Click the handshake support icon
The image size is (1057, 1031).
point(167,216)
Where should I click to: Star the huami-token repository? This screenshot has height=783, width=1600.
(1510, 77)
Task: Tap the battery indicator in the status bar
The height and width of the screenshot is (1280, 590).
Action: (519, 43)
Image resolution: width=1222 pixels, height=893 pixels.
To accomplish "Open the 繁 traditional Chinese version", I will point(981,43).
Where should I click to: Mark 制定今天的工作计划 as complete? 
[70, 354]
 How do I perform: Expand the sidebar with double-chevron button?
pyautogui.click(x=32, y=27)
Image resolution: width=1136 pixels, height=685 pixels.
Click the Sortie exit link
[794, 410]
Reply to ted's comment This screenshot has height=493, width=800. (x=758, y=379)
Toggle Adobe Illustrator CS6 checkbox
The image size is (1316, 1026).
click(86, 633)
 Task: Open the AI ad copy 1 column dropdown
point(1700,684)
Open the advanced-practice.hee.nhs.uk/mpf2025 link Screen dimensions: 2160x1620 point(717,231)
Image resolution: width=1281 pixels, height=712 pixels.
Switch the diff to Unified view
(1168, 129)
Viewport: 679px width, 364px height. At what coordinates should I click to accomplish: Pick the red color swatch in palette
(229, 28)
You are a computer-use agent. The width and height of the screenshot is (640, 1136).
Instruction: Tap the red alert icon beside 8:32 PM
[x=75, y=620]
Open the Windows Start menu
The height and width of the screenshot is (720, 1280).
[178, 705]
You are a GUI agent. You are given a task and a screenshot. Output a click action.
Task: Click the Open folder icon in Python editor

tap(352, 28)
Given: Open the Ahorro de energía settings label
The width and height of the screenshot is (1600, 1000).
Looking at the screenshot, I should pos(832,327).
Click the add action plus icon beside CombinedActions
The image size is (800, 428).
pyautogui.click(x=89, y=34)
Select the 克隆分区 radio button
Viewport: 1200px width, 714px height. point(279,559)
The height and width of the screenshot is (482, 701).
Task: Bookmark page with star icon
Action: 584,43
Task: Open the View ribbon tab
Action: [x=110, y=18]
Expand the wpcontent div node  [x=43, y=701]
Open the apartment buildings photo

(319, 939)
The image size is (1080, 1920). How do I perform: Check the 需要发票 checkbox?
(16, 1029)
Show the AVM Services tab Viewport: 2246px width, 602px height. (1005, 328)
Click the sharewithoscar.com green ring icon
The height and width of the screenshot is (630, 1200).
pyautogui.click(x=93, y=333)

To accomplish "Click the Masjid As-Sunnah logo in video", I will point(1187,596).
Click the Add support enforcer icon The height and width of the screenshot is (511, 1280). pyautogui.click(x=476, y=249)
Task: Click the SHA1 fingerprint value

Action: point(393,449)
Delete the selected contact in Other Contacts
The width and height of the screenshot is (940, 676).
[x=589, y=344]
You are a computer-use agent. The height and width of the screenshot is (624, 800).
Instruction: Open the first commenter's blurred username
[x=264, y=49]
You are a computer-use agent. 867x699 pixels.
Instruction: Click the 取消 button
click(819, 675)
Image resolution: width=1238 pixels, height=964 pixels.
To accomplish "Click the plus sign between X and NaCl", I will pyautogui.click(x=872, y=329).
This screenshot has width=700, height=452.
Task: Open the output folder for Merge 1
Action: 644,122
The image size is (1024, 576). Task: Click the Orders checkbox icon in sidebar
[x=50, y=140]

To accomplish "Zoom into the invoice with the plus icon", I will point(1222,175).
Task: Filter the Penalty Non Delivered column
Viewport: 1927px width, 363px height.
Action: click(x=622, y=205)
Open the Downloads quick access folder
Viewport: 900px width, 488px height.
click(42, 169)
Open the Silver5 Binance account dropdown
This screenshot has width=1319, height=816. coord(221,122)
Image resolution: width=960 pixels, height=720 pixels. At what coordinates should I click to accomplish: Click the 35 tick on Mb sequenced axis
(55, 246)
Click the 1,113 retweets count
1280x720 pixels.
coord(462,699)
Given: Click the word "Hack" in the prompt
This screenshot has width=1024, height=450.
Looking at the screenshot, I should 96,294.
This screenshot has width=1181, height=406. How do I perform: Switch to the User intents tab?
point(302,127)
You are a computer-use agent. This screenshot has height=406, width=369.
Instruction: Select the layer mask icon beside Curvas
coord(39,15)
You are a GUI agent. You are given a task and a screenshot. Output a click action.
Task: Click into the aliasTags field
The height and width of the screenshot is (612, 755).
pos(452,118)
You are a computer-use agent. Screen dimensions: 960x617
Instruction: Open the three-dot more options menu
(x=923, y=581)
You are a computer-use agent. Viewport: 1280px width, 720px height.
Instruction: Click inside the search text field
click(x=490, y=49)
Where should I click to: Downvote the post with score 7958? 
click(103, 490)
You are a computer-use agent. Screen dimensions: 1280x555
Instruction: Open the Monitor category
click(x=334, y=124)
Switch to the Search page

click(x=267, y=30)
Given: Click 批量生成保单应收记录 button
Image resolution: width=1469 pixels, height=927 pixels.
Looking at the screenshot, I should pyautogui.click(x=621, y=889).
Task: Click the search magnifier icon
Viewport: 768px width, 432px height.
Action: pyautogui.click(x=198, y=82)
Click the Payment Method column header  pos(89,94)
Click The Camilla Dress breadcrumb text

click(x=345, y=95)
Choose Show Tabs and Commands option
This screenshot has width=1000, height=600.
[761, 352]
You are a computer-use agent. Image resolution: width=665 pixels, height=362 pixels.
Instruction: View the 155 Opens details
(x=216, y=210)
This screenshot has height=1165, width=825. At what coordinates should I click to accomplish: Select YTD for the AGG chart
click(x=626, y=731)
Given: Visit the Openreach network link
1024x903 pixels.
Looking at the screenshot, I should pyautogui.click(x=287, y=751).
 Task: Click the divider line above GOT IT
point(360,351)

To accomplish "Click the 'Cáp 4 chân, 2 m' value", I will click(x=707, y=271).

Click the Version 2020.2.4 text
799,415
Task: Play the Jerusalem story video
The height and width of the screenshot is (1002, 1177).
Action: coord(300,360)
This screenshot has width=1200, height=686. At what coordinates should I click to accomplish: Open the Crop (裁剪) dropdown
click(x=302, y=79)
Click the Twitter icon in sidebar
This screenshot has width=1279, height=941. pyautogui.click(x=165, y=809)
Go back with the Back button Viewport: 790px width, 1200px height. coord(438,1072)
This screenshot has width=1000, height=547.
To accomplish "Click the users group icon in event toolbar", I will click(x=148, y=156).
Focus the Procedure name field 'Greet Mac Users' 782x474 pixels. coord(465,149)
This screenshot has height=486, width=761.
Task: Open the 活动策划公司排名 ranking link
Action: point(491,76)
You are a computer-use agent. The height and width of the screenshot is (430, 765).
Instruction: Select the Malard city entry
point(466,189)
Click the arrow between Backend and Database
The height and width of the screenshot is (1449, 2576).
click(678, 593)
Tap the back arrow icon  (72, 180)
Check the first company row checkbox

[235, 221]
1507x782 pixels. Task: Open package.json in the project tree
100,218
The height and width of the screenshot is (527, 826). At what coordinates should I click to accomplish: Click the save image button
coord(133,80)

*****

#### Your task:
So that nothing is lost, transcribe each entry exactly as written.

#### Solved problem:
Click the handshake support icon
The image size is (1057, 1031).
point(167,216)
Where should I click to: Star the huami-token repository? This screenshot has height=783, width=1600.
(1510, 77)
Task: Tap the battery indicator in the status bar
The height and width of the screenshot is (1280, 590).
Action: (519, 43)
Image resolution: width=1222 pixels, height=893 pixels.
To accomplish "Open the 繁 traditional Chinese version", I will point(981,43).
Where should I click to: Mark 制定今天的工作计划 as complete? 
[70, 354]
 How do I perform: Expand the sidebar with double-chevron button?
pyautogui.click(x=32, y=27)
Image resolution: width=1136 pixels, height=685 pixels.
Click the Sortie exit link
[794, 410]
Reply to ted's comment This screenshot has height=493, width=800. (x=758, y=379)
Toggle Adobe Illustrator CS6 checkbox
The image size is (1316, 1026).
click(86, 633)
 Task: Open the AI ad copy 1 column dropdown
point(1700,684)
Open the advanced-practice.hee.nhs.uk/mpf2025 link Screen dimensions: 2160x1620 point(717,231)
Image resolution: width=1281 pixels, height=712 pixels.
Switch the diff to Unified view
(1168, 129)
Viewport: 679px width, 364px height. At what coordinates should I click to accomplish: Pick the red color swatch in palette
(229, 28)
You are a computer-use agent. The width and height of the screenshot is (640, 1136).
Instruction: Tap the red alert icon beside 8:32 PM
[x=75, y=620]
Open the Windows Start menu
The height and width of the screenshot is (720, 1280).
[178, 705]
You are a GUI agent. You are given a task and a screenshot. Output a click action.
Task: Click the Open folder icon in Python editor

tap(352, 28)
Given: Open the Ahorro de energía settings label
The width and height of the screenshot is (1600, 1000).
Looking at the screenshot, I should pos(832,327).
Click the add action plus icon beside CombinedActions
The image size is (800, 428).
pyautogui.click(x=89, y=34)
Select the 克隆分区 radio button
Viewport: 1200px width, 714px height. point(279,559)
The height and width of the screenshot is (482, 701).
Task: Bookmark page with star icon
Action: 584,43
Task: Open the View ribbon tab
Action: [x=110, y=18]
Expand the wpcontent div node  [x=43, y=701]
Open the apartment buildings photo

(319, 939)
The image size is (1080, 1920). How do I perform: Check the 需要发票 checkbox?
(16, 1029)
Show the AVM Services tab Viewport: 2246px width, 602px height. (1005, 328)
Click the sharewithoscar.com green ring icon
The height and width of the screenshot is (630, 1200).
pyautogui.click(x=93, y=333)

To accomplish "Click the Masjid As-Sunnah logo in video", I will point(1187,596).
Click the Add support enforcer icon The height and width of the screenshot is (511, 1280). pyautogui.click(x=476, y=249)
Task: Click the SHA1 fingerprint value

Action: point(393,449)
Delete the selected contact in Other Contacts
The width and height of the screenshot is (940, 676).
[x=589, y=344]
You are a computer-use agent. The height and width of the screenshot is (624, 800).
Instruction: Open the first commenter's blurred username
[x=264, y=49]
You are a computer-use agent. 867x699 pixels.
Instruction: Click the 取消 button
click(819, 675)
Image resolution: width=1238 pixels, height=964 pixels.
To accomplish "Click the plus sign between X and NaCl", I will pyautogui.click(x=872, y=329).
This screenshot has width=700, height=452.
Task: Open the output folder for Merge 1
Action: 644,122
The image size is (1024, 576). Task: Click the Orders checkbox icon in sidebar
[x=50, y=140]

To accomplish "Zoom into the invoice with the plus icon", I will point(1222,175).
Task: Filter the Penalty Non Delivered column
Viewport: 1927px width, 363px height.
Action: click(x=622, y=205)
Open the Downloads quick access folder
Viewport: 900px width, 488px height.
click(42, 169)
Open the Silver5 Binance account dropdown
This screenshot has width=1319, height=816. coord(221,122)
Image resolution: width=960 pixels, height=720 pixels. At what coordinates should I click to accomplish: Click the 35 tick on Mb sequenced axis
(55, 246)
Click the 1,113 retweets count
1280x720 pixels.
coord(462,699)
Given: Click the word "Hack" in the prompt
This screenshot has width=1024, height=450.
Looking at the screenshot, I should 96,294.
This screenshot has width=1181, height=406. How do I perform: Switch to the User intents tab?
point(302,127)
You are a computer-use agent. This screenshot has height=406, width=369.
Instruction: Select the layer mask icon beside Curvas
coord(39,15)
You are a GUI agent. You are given a task and a screenshot. Output a click action.
Task: Click into the aliasTags field
The height and width of the screenshot is (612, 755).
pos(452,118)
You are a computer-use agent. Screen dimensions: 960x617
Instruction: Open the three-dot more options menu
(x=923, y=581)
You are a computer-use agent. Viewport: 1280px width, 720px height.
Instruction: Click inside the search text field
click(x=490, y=49)
Where should I click to: Downvote the post with score 7958? 
click(103, 490)
You are a computer-use agent. Screen dimensions: 1280x555
Instruction: Open the Monitor category
click(x=334, y=124)
Switch to the Search page

click(x=267, y=30)
Given: Click 批量生成保单应收记录 button
Image resolution: width=1469 pixels, height=927 pixels.
Looking at the screenshot, I should pyautogui.click(x=621, y=889).
Task: Click the search magnifier icon
Viewport: 768px width, 432px height.
Action: pyautogui.click(x=198, y=82)
Click the Payment Method column header  pos(89,94)
Click The Camilla Dress breadcrumb text

click(x=345, y=95)
Choose Show Tabs and Commands option
This screenshot has width=1000, height=600.
[761, 352]
You are a computer-use agent. Image resolution: width=665 pixels, height=362 pixels.
Instruction: View the 155 Opens details
(x=216, y=210)
This screenshot has height=1165, width=825. At what coordinates should I click to accomplish: Select YTD for the AGG chart
click(x=626, y=731)
Given: Visit the Openreach network link
1024x903 pixels.
Looking at the screenshot, I should pyautogui.click(x=287, y=751).
 Task: Click the divider line above GOT IT
point(360,351)

To accomplish "Click the 'Cáp 4 chân, 2 m' value", I will click(x=707, y=271).

Click the Version 2020.2.4 text
799,415
Task: Play the Jerusalem story video
The height and width of the screenshot is (1002, 1177).
Action: coord(300,360)
This screenshot has width=1200, height=686. At what coordinates should I click to accomplish: Open the Crop (裁剪) dropdown
click(x=302, y=79)
Click the Twitter icon in sidebar
This screenshot has width=1279, height=941. pyautogui.click(x=165, y=809)
Go back with the Back button Viewport: 790px width, 1200px height. coord(438,1072)
This screenshot has width=1000, height=547.
To accomplish "Click the users group icon in event toolbar", I will click(x=148, y=156).
Focus the Procedure name field 'Greet Mac Users' 782x474 pixels. coord(465,149)
This screenshot has height=486, width=761.
Task: Open the 活动策划公司排名 ranking link
Action: point(491,76)
You are a computer-use agent. The height and width of the screenshot is (430, 765).
Instruction: Select the Malard city entry
point(466,189)
Click the arrow between Backend and Database
The height and width of the screenshot is (1449, 2576).
click(678, 593)
Tap the back arrow icon  (72, 180)
Check the first company row checkbox

[235, 221]
1507x782 pixels. Task: Open package.json in the project tree
100,218
The height and width of the screenshot is (527, 826). At what coordinates should I click to accomplish: Click the save image button
coord(133,80)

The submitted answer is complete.